Dans les cas prévus aux 2°, 3° et 4° ci-dessus, le personnel titulaire et stagiaire des services déconcentrés de l'administration pénitentiaire a droit au remboursement intégral de ses frais médicaux, pharmaceutiques et d'hospitalisation, sauf s'il se trouve en disponibilité, en détachement, en congé annuel ou exceptionnel. Il possède le même droit lorsqu'il a recours à un médecin spécialiste, après en avoir obtenu l'autorisation de l'administration sur avis conforme du médecin de l'établissement.
Article 93
Version en vigueur depuis le 08/02/1992Version en vigueur depuis le 08 février 1992
Modifié par Loi n°92-125 du 6 février 1992 - art. 3 (V) JORF 8 février 1992
Une concession de logement par nécessité absolue de service est accordée aux fonctionnaires auxquels l'administration impose l'obligation de résider à l'intérieur d'un établissement pénitentiaire ou de l'une de ses annexes.
Article 94
Version en vigueur depuis le 08/02/1992Version en vigueur depuis le 08 février 1992
Modifié par Loi n°92-125 du 6 février 1992 - art. 3 (V) JORF 8 février 1992
Les fonctionnaires des services déconcentrés de l'administration pénitentiaire peuvent être appelés à exercer leurs fonctions, de jour et de nuit, au-delà des limites normalement fixées pour la durée hebdomadaire du travail.

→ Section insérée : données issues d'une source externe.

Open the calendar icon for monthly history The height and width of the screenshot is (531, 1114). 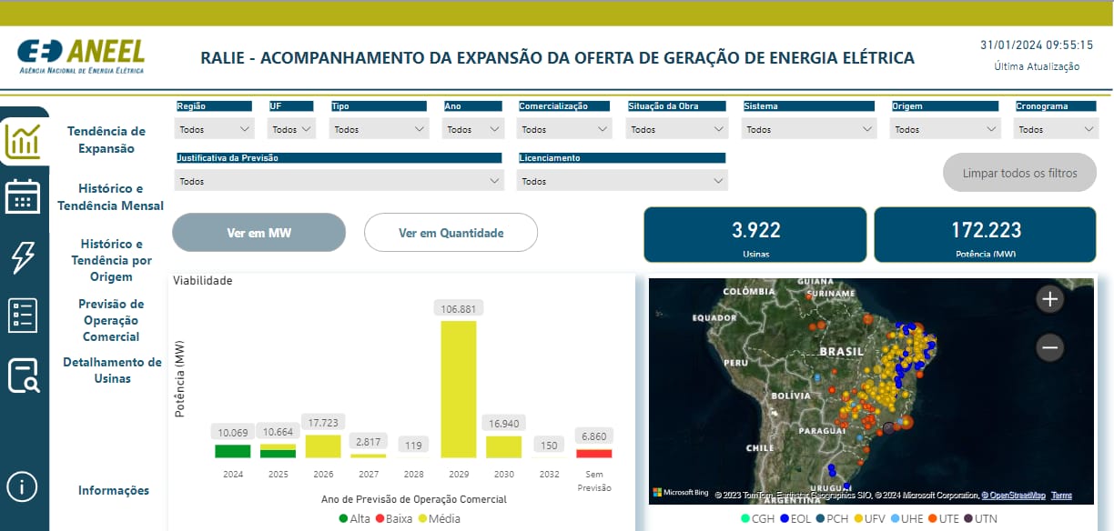tap(23, 196)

D'une manière générale, les heures ainsi accomplies au-delà de ces limites sont compensées par des repos d'une durée égale qui sont accordés dans les plus courts délais compatibles avec les besoins du service.

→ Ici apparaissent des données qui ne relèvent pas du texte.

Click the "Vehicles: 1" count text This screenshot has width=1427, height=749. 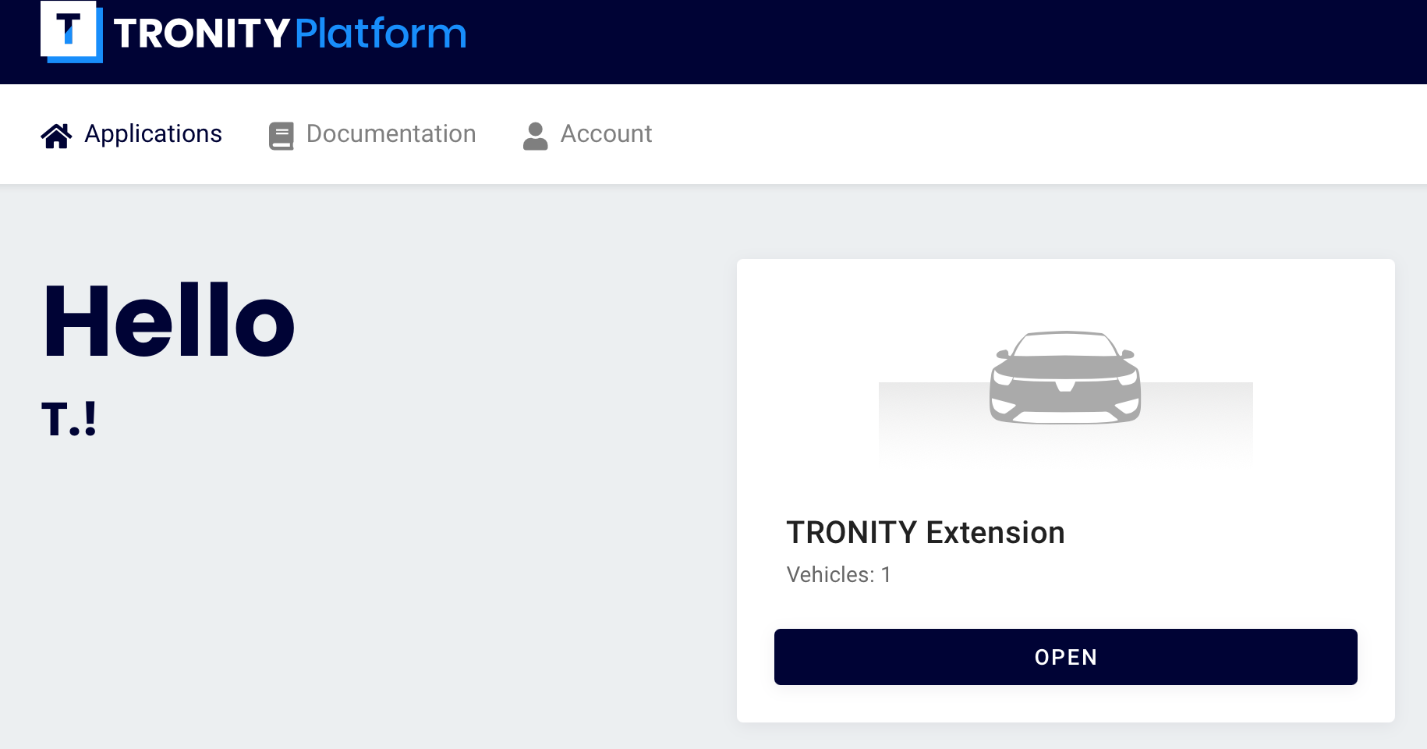click(x=838, y=575)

Toutefois, lorsque les nécessités du service ne permettent pas d'appliquer les dispositions prévues à l'alinéa ci-dessus, des indemnités horaires pour travaux supplémentaires sont allouées au personnel de surveillance selon un régime spécial de rémunération dont les modalités sont fixées par arrêté conjoint du garde des sceaux, du ministre chargé de la fonction publique et du ministre de l'économie et des finances.
Article 95
Version en vigueur depuis le 08/02/1992Version en vigueur depuis le 08 février 1992
Modifié par Loi n°92-125 du 6 février 1992 - art. 3 (V) JORF 8 février 1992
Les fonctionnaires des services déconcentrés de l'administration pénitentiaire ont droit, chaque semaine, à une journée de repos qui est accordée par le chef d'établissement en fonction de l'organisation intérieure du service.
Ce repos ne peut qu'exceptionnellement être reporté à une semaine suivante.
Article 96
Version en vigueur depuis le 08/02/1992Version en vigueur depuis le 08 février 1992
Modifié par Loi n°92-125 du 6 février 1992 - art. 3 (V) JORF 8 février 1992
Les services assurés un jour férié donnent droit à une journée de repos compensateur dans des conditions qui seront fixées chaque année par arrêté du garde des sceaux, ministre de la justice.